Cuidados recomendados: transparência e declaração formal

Apesar da ausência de vedação legal direta, recomenda-se cautela administrativa. O agente político que se encontra nesta situação deve:

  • Comunicar formalmente ao Ministério do Trabalho sua condição de vereador (mandato eletivo);
  • Anexar documentação comprobatória da dispensa sem justa causa e do encerramento do contrato anterior;
  • Evitar omissões ou inconsistências nas declarações prestadas no requerimento do benefício.

A boa-fé, a transparência e a cautela com os dados declarados são indispensáveis para prevenir questionamentos futuros, sobretudo diante do cruzamento de dados automatizados entre bancos do governo (RAIS, CNIS, SISCAD, etc.).

Conclusão: mandato de vereador é compatível com seguro-desemprego?

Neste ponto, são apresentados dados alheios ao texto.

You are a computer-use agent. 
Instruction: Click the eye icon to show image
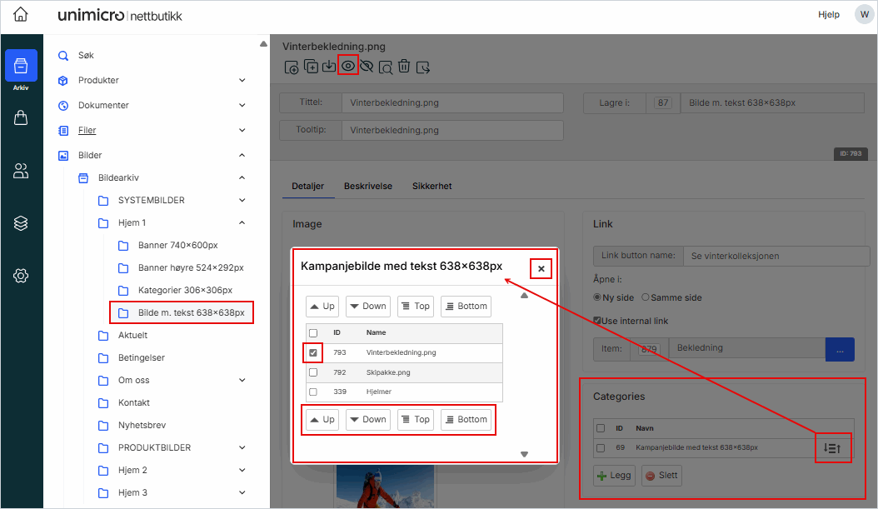[348, 67]
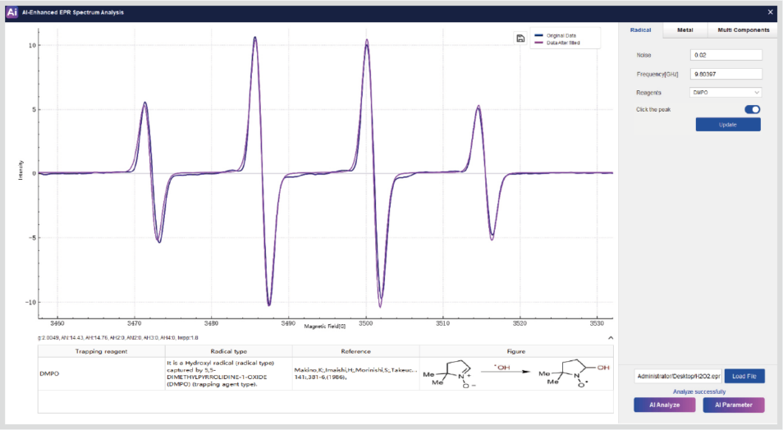Click the save chart icon
This screenshot has width=783, height=430.
click(520, 39)
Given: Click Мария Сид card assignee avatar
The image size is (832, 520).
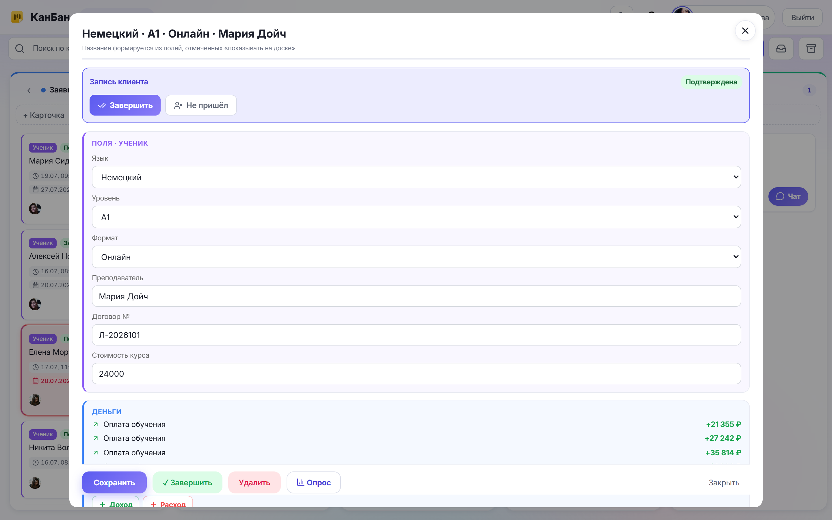Looking at the screenshot, I should (35, 208).
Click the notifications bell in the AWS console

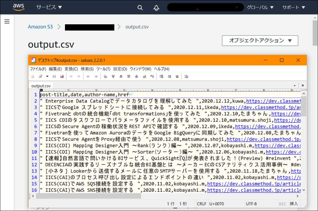(x=156, y=7)
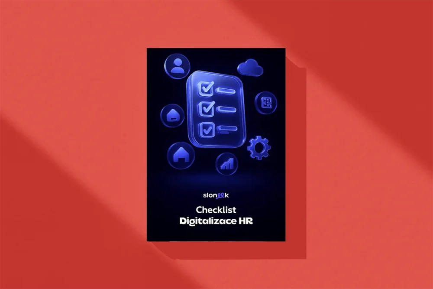The width and height of the screenshot is (433, 289).
Task: Toggle the third checkbox on the checklist
Action: [204, 128]
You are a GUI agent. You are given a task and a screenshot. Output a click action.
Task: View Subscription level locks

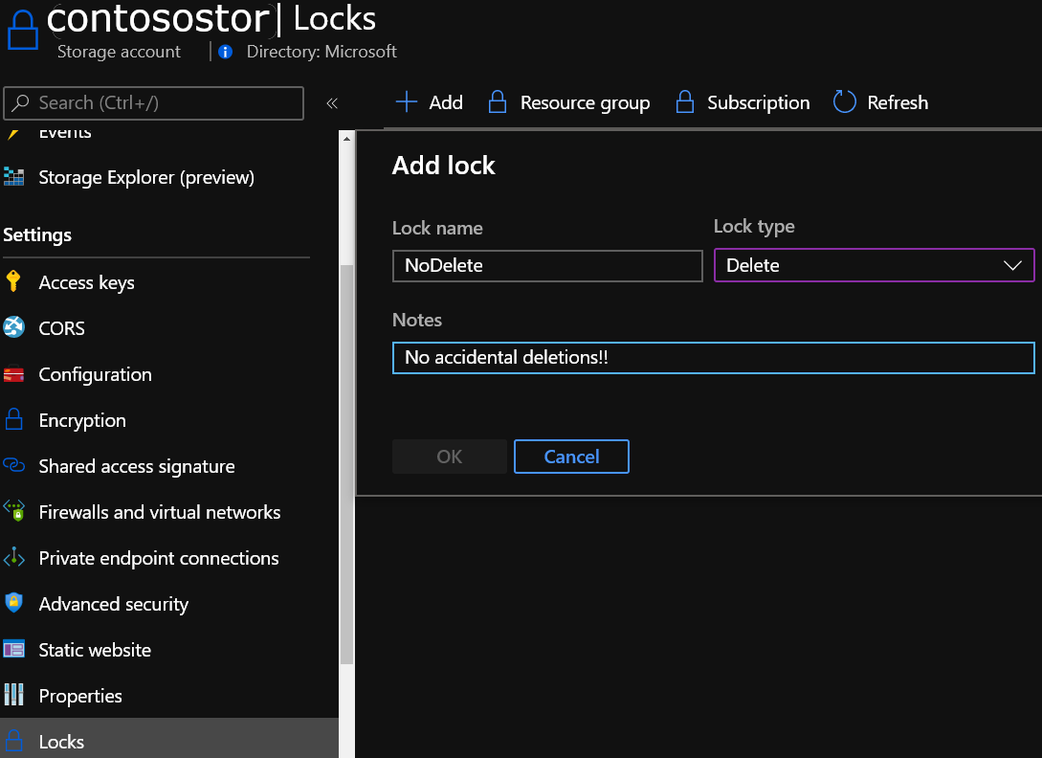click(743, 102)
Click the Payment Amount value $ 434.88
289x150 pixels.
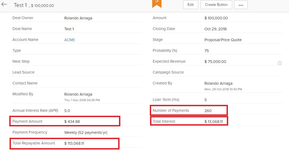(72, 122)
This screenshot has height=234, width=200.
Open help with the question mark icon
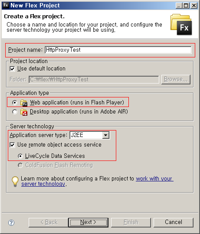point(11,223)
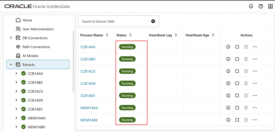Click stop square for MDM1AAX row
Image resolution: width=275 pixels, height=132 pixels.
click(x=237, y=108)
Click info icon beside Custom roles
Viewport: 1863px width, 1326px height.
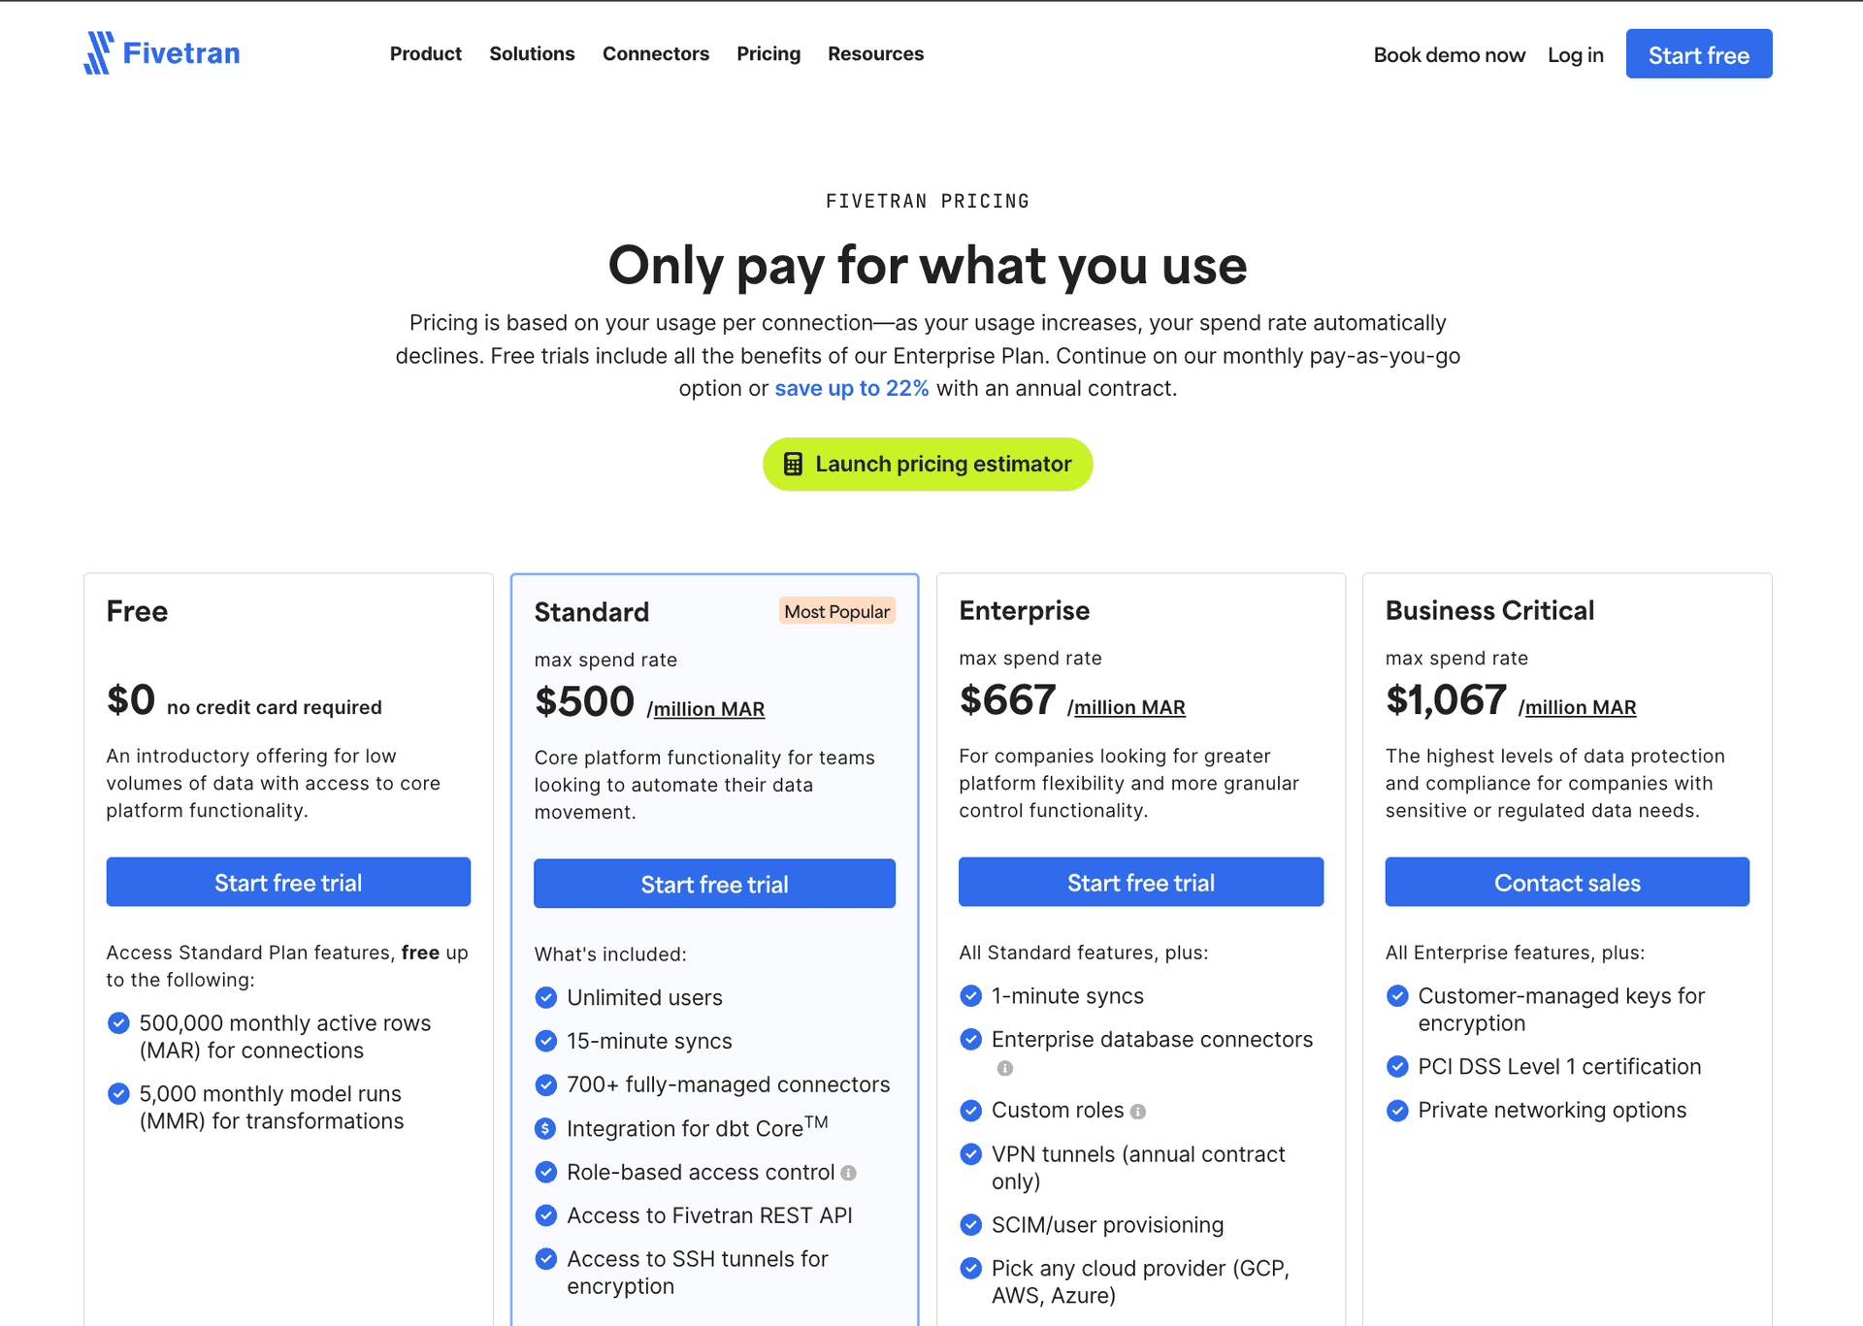click(x=1138, y=1112)
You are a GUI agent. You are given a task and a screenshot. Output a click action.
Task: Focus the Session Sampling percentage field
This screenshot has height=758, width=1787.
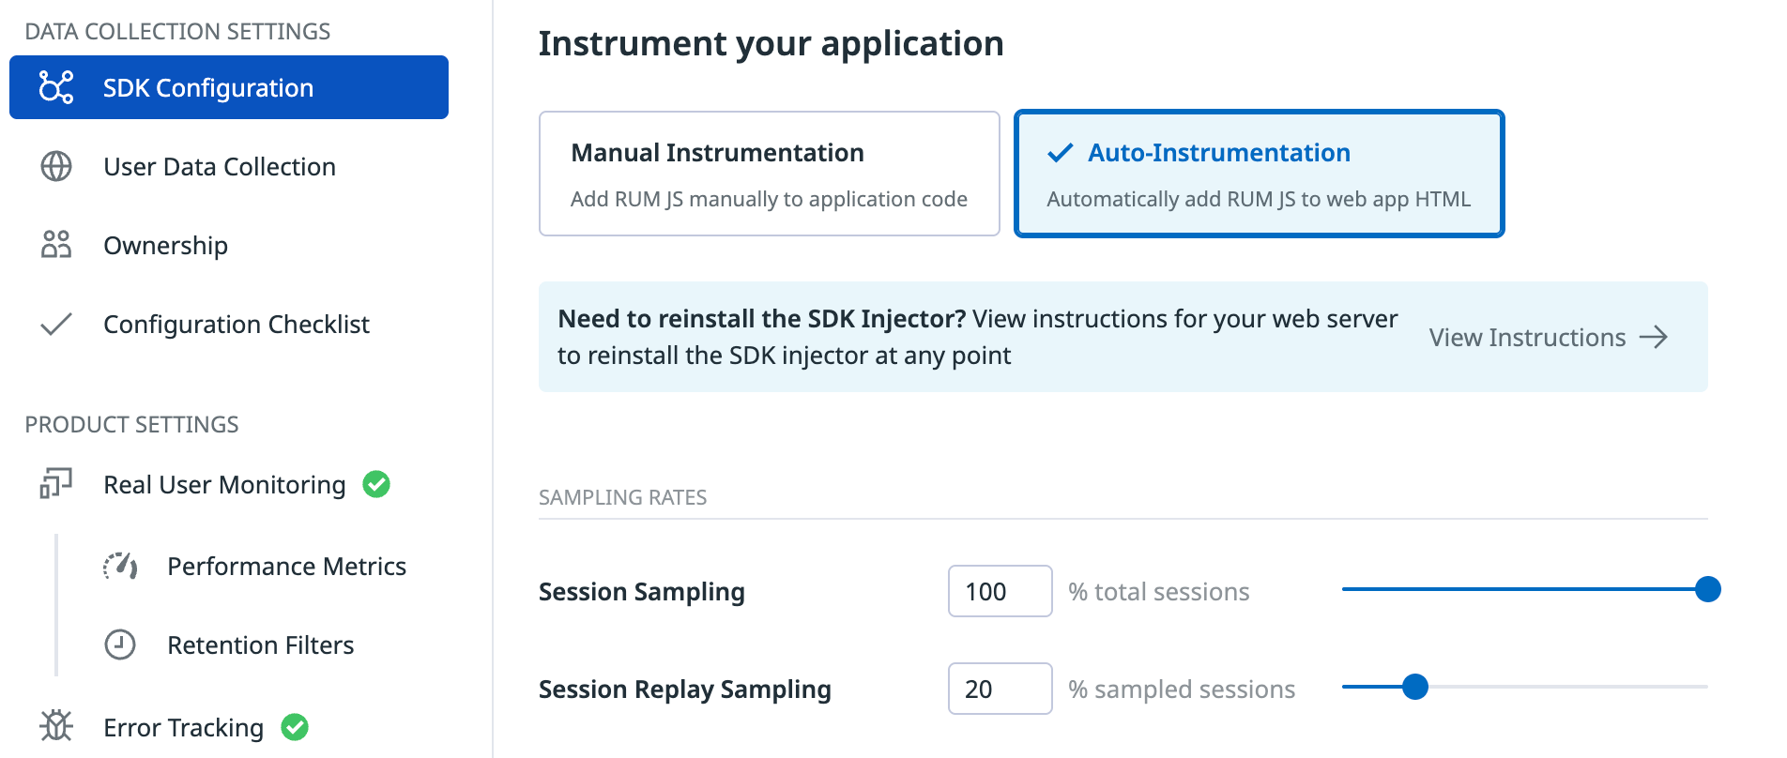tap(1000, 591)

O exercício de mandato eletivo de vereador não constitui causa de exclusão ao direito ao seguro-desemprego, desde que o agente político:

  • tenha sido legalmente dispensado de vínculo celetista anterior;
  • não esteja ocupando outro cargo ou emprego público;
  • e não receba benefício previdenciário continuado.

O subsídio de vereador não descaracteriza a condição de desempregado para os fins da Lei nº 7.998/1990, tampouco representa vínculo celetista. Contudo, é fundamental que a informação seja prestada de forma correta e completa às autoridades competentes, garantindo a legalidade do benefício.